There have been some innovative down-stream solutions, such as Usedfully who repurpose waste textiles into a concrete block alternative; however, the solution needs to take place at the source of the problem if real change is to occur.
At Kornit’s London Fashion Week 2022, innovative technology met edgy design as the digital textile printing company envisaged a sustainable future for the fashion industry.
Kornit’s on-demand printing systems are designed to eliminate waste from the textile printing process. Removing redundancies and excess labour, the versatile technology can print direct-to-garment and direct-to-fabric, empowering designers to make sustainable decisions whilst maintaining quality and aesthetic.
Why is this important? The fashion industry is the second most polluting industry in the world, with 21 million tonnes of textile wasted annually. A dysfunctional supply chain excretes a damaging amount of carbon dioxide and uses 28 trillion litres of water a year.
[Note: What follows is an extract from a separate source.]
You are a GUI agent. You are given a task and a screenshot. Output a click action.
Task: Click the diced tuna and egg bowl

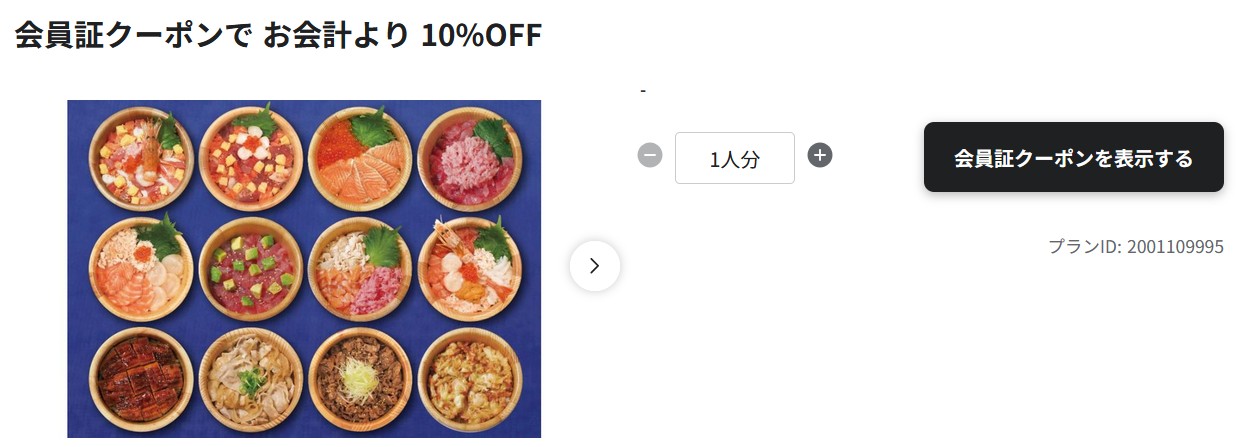[250, 158]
At the event, Bill McReith, ex-Chief Supply Chain Officer at PVH, an American clothing company that owns brands such as Calvin Klein and Tommy Hilfiger, delivered a talk on how pre-existing supply chains need to change to solve contemporary problems. Focusing on sustainability and agility, Bill advocated for a movement towards dynamic data-driven order flows that empower the manufacturer to dictate order load.
Kornit Fashion Week was an attempt to position Kornit’s printing solutions as an answer to the problem. As a means of producing runway quality textile printing with zero water consumption, Kornit’s technology could be the future of sustainable fashion.